In general for the REU, there was a talk by Saray Shai that was interesting to listen to, and I also look forward to doing more things with my fellow REU participants.

Week 3:

This week was a week of learning experiences, if not necessarily in terms of reportable results, then in personal growth in problem solving and working on something truly independently. While the act of doing research isn't new, this is the first research project that I've done that is so focused on computer science, and that means that there is a learning curve to reading code that was written for academia, and structured very differently to anything I myself had made. Even my previous experience in CS is heavily based in algorithm theory as opposed to coding. I really cannot oversell the degree to which Professor Sarwate has been patient and understanding of my shortcomings, and I want to yet again use this opportunity to thank him for his support. With that being said, the goal for this week/thiis coming week is to understand existing repositories of code for phase retrieval, and port them to python, both to get it into a format I'm more familiar with, and to master the algorithm as it is known right now. I imagine that the future of this project will be on improving the phase retrieval in this non-linear case, but expect updates next week for a more specific goal.
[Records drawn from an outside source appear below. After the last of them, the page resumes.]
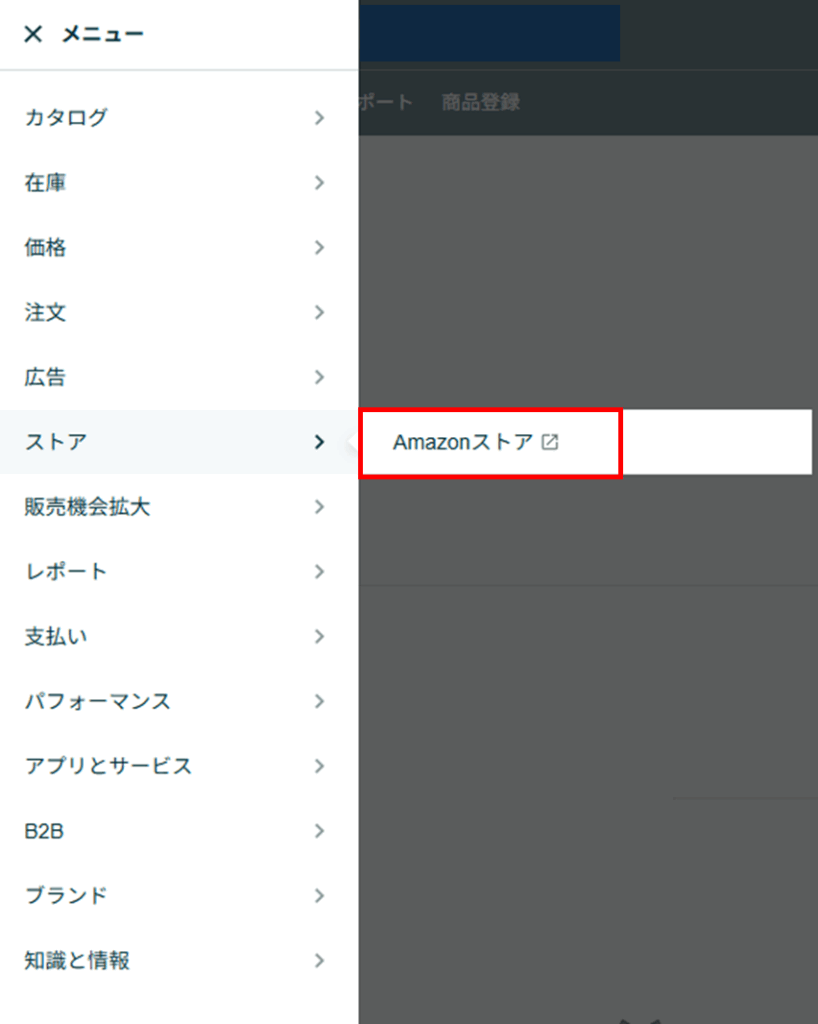Select the ストア menu item label
818x1024 pixels.
(56, 442)
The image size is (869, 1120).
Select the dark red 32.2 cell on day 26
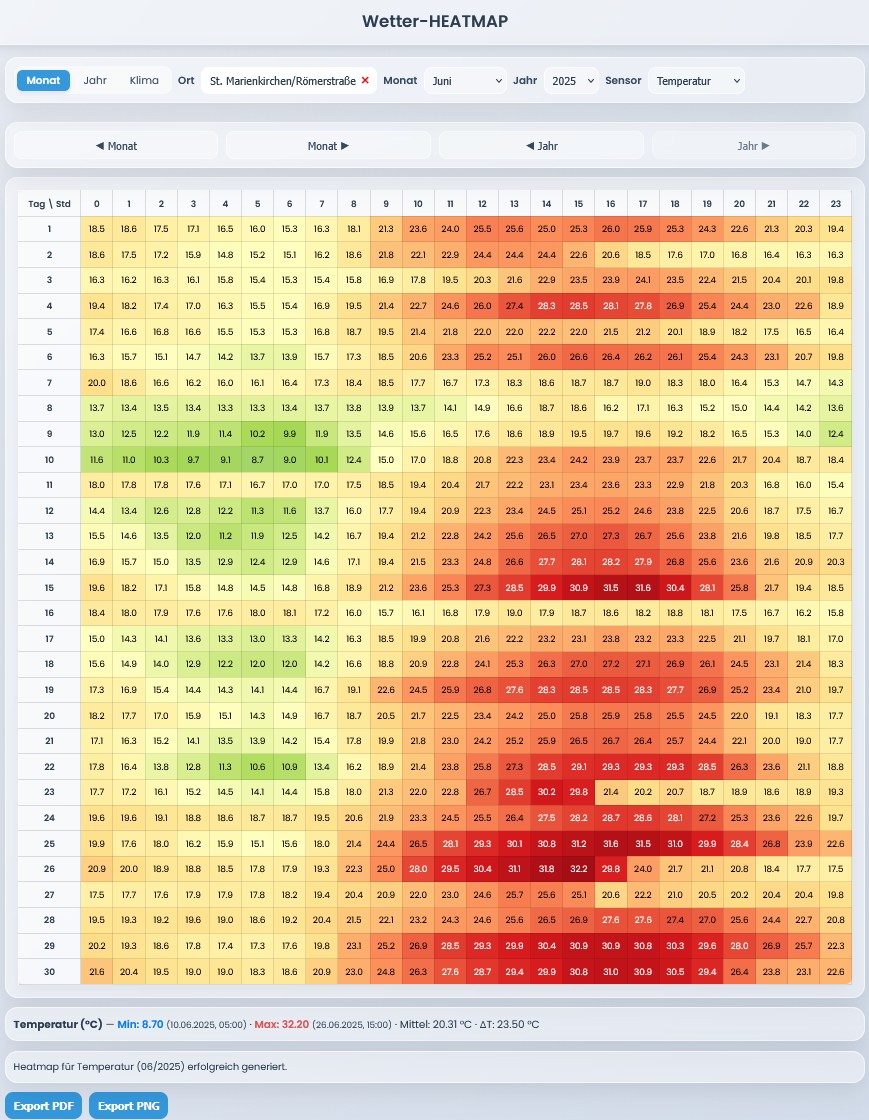578,869
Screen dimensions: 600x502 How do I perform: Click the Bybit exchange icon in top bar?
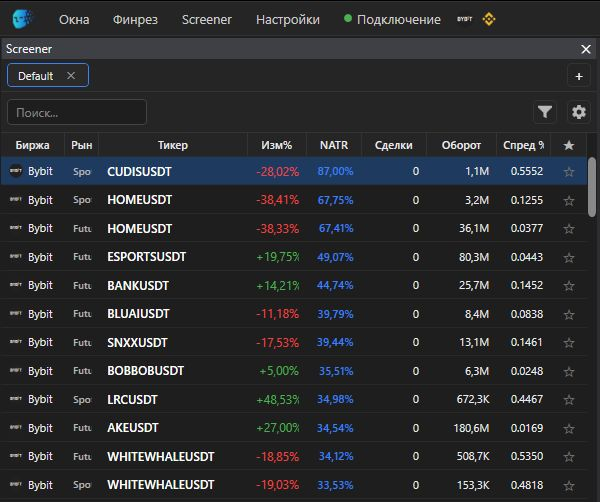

On a more general note, I went to a social event on Friday, and got to meet some more of my peers, Lazaros, and Parker, which was fun.

Week 4:

This week, I came up with some adjustments to the existing literature on phase retrieval to allow for working with the original tensor directly, instead of vectorization. In short, we will attempt to use the structure that can be used to describe the original tensor in as little information as possible. We achieve this by storing the "factors" of the tensor, and individually minimize our error function over those. Hypothetically, this leads to better performance, because the number of parameters that vary are not as large. Next week will be spent coding it, and seeing if the theoretical solution is robust to noise, and is efficient.

Week 5:

This week, I realized that some more work was needed to take care of both initialization and the update. Professor Sarwate also corrected some of my misunderstandings that I had about the project, and really framed where this project lies in context of the existing literature. Another graduate student also came onto the project, so I talked with him about some of the ideas that we had come up with so far, and we tried to make our understanding of the theory a little more watertight.

Week 6:

This week, we set about coming up with a way to simulate the data effectively. The application of our project is centered around the reconstruction of a video. The low rank focus that we have put on the tensor comes from the fact that in a video, the difference between frames is not very large, and so we will end up with a low rank tensor in the digital representation of it. However, it is difficult to randomly generate a tensor that is low rank because of this property exactly (similarity of slices across one specific dimension). However, there does not seem to be a specific reason why this type of low rank-ness would be easier to solve than the general low rank case, and so we will simply construct random low rank tensors, as we originally planned.

Week 7:

This week, we confronted the “descent” part of the problem. While there are ways to simply give the code a function and ask it to minimize over all inputs, it would be computationally much more efficient if we are able to give the code the Jacobian in order for it to perform descent much faster and in a way that is provably correct. However, this is still a work in progress, as the whole thing is much more complex than initially anticipated.

Acknowledgements

I would like to extend my thanks to Professor Anand Sarwate, for his guidance and advice, on this project and beyond. I also appreciate Professor Lazaros Gallos and DIMACS 2021 for hosting myself and my peers for the summer. I was supported by the Rutgers Computer Science; NSF grant CCF-1852215.